In his first interview since the publication of Sir Gordon's report last month, Mr Greer says Sir Gordon has satisfied a lust for "heads" in an atmosphere that was "hot".

In the interview, which is to be broadcast on LWT's London Programme on Sunday, Mr Greer says Sir Gordon has left "a lot of questions unanswered".

Sir Gordon found evidence that Neil Hamilton had received cash payments directly from Harrods boss Mohamed Al Fayed.

Mr Greer, who was found to have misled a previous Parliamentary investigation into the relationship between lobbyists and MPs, said he was "delighted" that he and his now bankrupt lobbying firm had been cleared of acting as "a conduit" for Mr Fayed.

Mr Greer says in the interview that he is "comfortable" with the findings about him and argues that the original allegations that MPs received cash for specifically tabling questions were not proved.

But he says: "[Downey] is a distinguished civil servant, but he's not a judge; he's not infallible. He has ... arrived at a number of very surprising conclusions in his report." However, it would have "needed a man very much stronger than Sir Gordon Downey to have come down with a report that said: `No, I do not believe that Hamilton or anyone else behaved wrongly' because the atmosphere in which Downey prepared his report was ... hot."

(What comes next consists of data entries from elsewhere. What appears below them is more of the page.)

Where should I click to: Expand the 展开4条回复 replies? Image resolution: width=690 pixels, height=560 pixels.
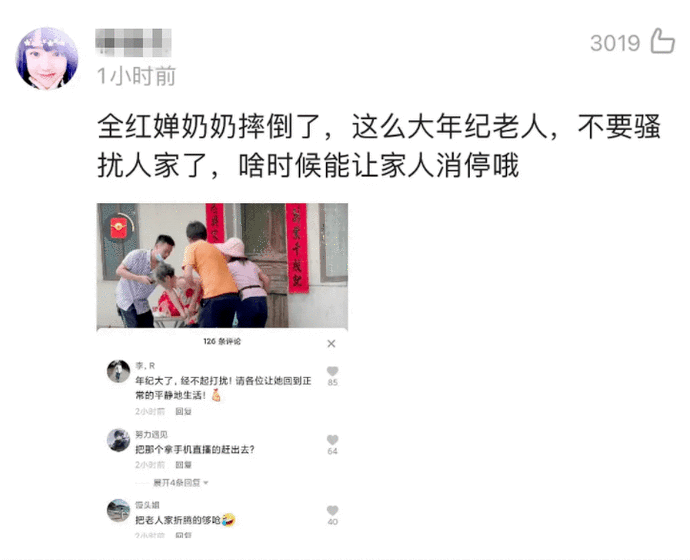(x=180, y=483)
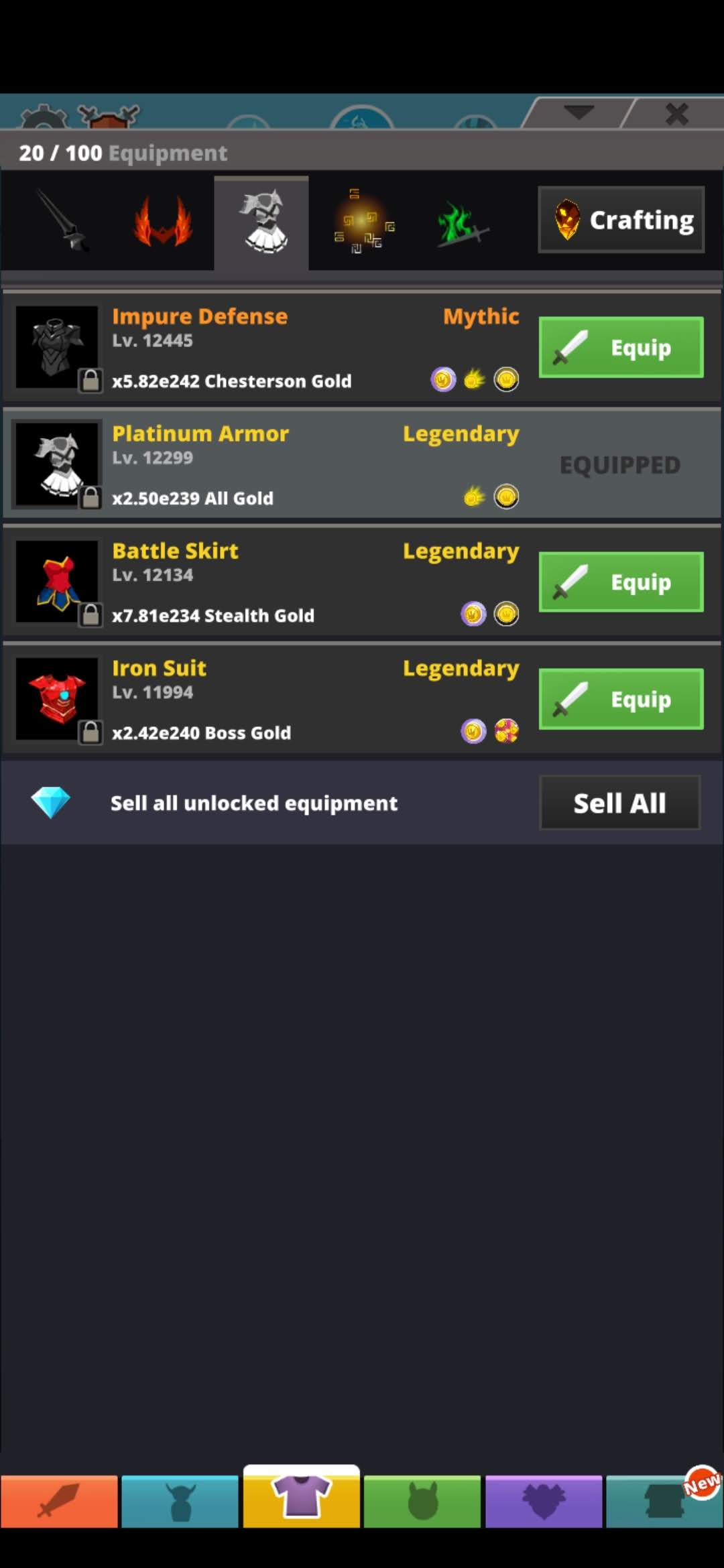Screen dimensions: 724x1568
Task: Toggle the lock on Iron Suit
Action: click(90, 732)
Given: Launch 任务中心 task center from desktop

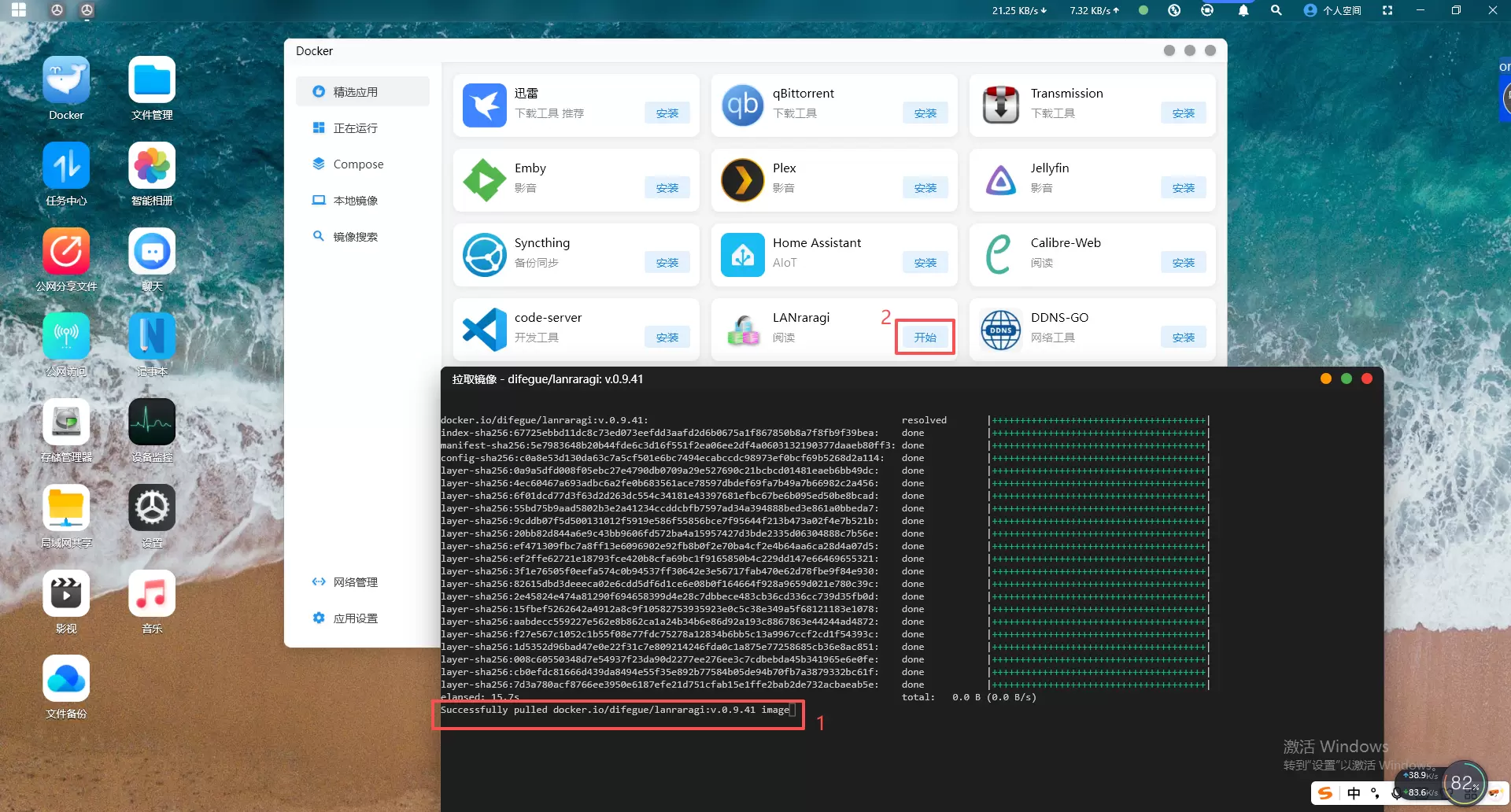Looking at the screenshot, I should [66, 167].
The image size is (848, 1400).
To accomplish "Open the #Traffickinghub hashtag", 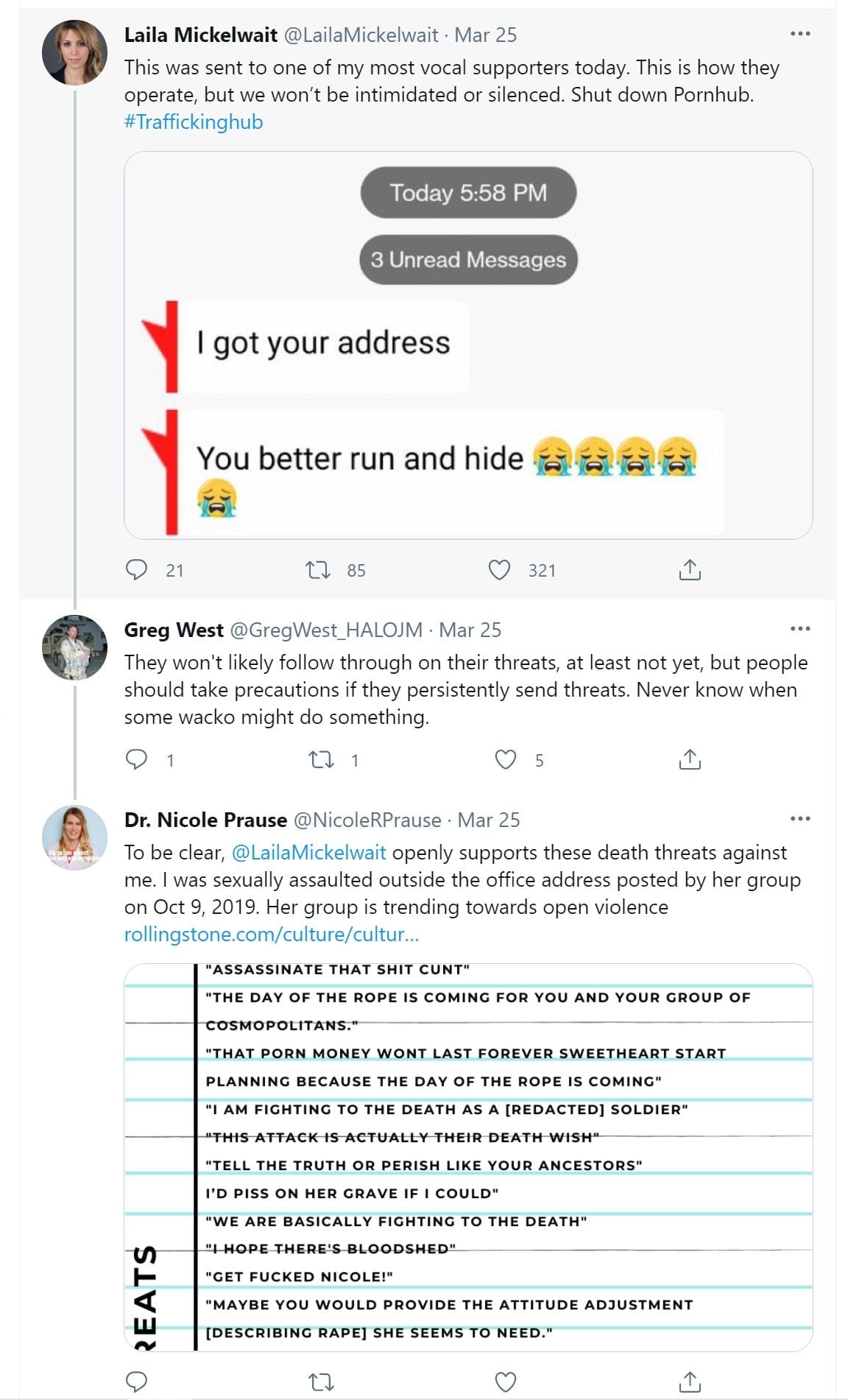I will point(194,122).
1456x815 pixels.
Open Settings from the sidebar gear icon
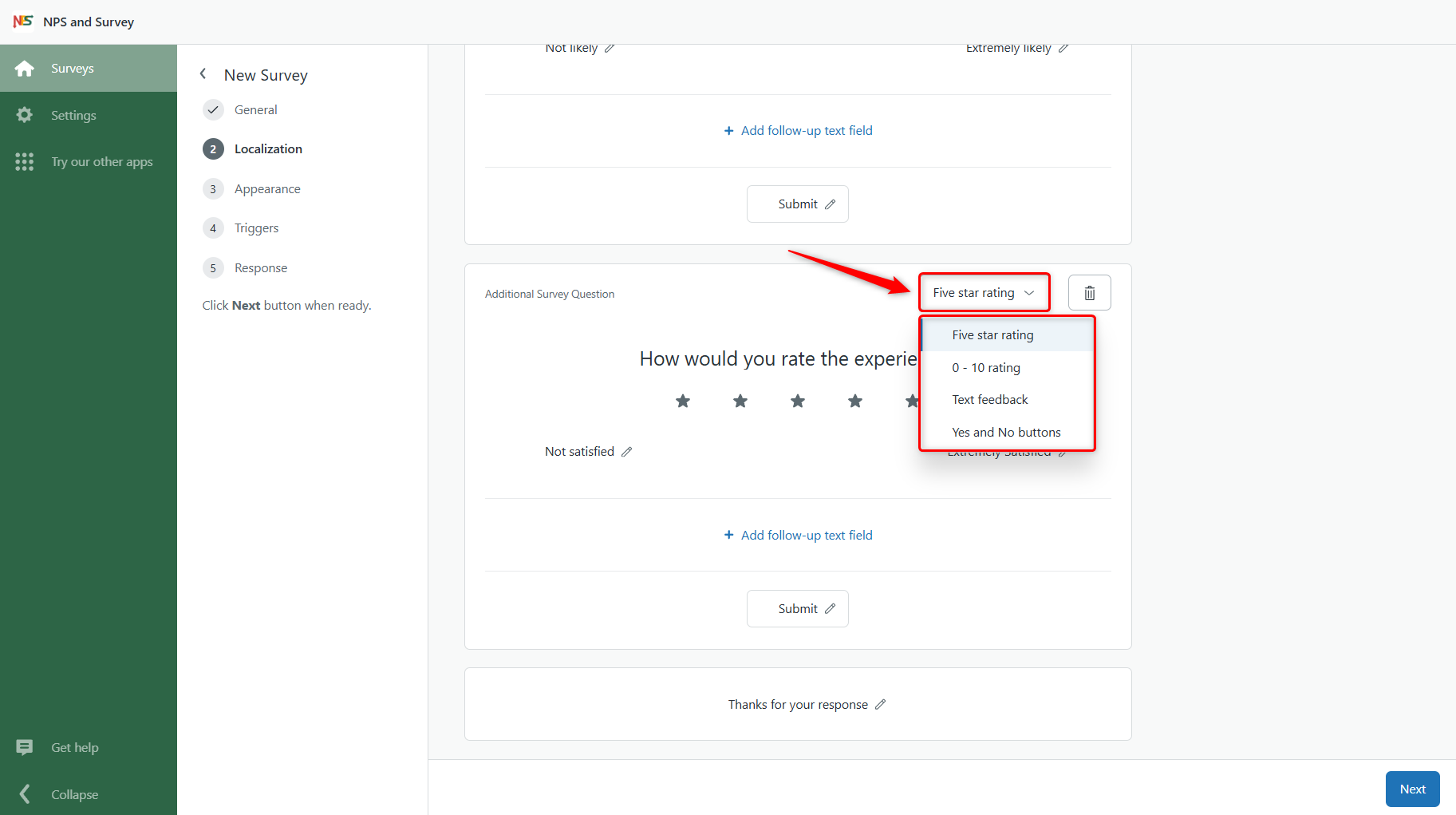[25, 114]
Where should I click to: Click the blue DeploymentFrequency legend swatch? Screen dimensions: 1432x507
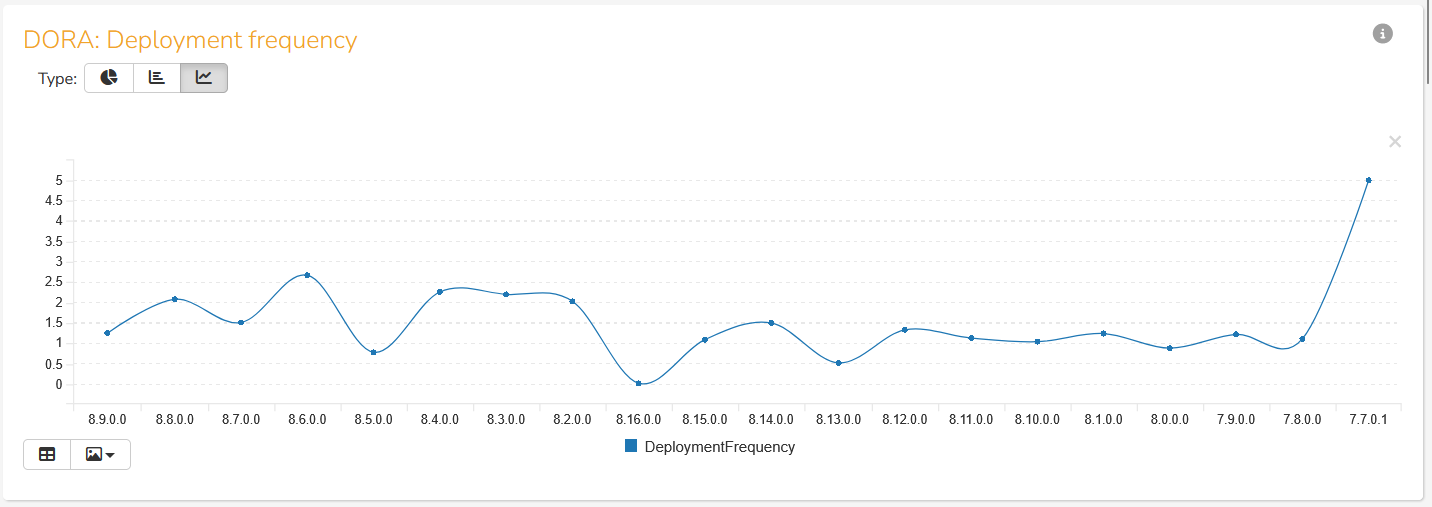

He added: "The media and, indeed, I believe the public, wanted heads and Downey has supplied those heads."

Mr Greer also says he now sometimes regrets dropping his libel action against The Guardian, which had alleged he had arranged for MPs to ask questions in Parliament in exchange for cash and wishes he had never met Mr Fayed or taken him on as a client.

The lobbyist also denies operating a "slush fund" made up of payments from Mr Fayed for the purpose of paying MPs.

Sir Gordon concluded that "there is a strong probability that cash payments, additional to his consultancy fee, were made to Mr Greer, over a period of time ..."

The Commons Standards and Privileges Committee agreed earlier this month with Sir Gordon's criticism of four of the five former Tory MPs he censured - Sir Andrew Bowden, Tim Smith, Michael Brown and Sir Michael Grylls.

It has yet to reach a decision about Mr Hamilton, who has submitted a lengthy rebuttal and will cross-examine him under oath in the Commons at a televised hearing in October.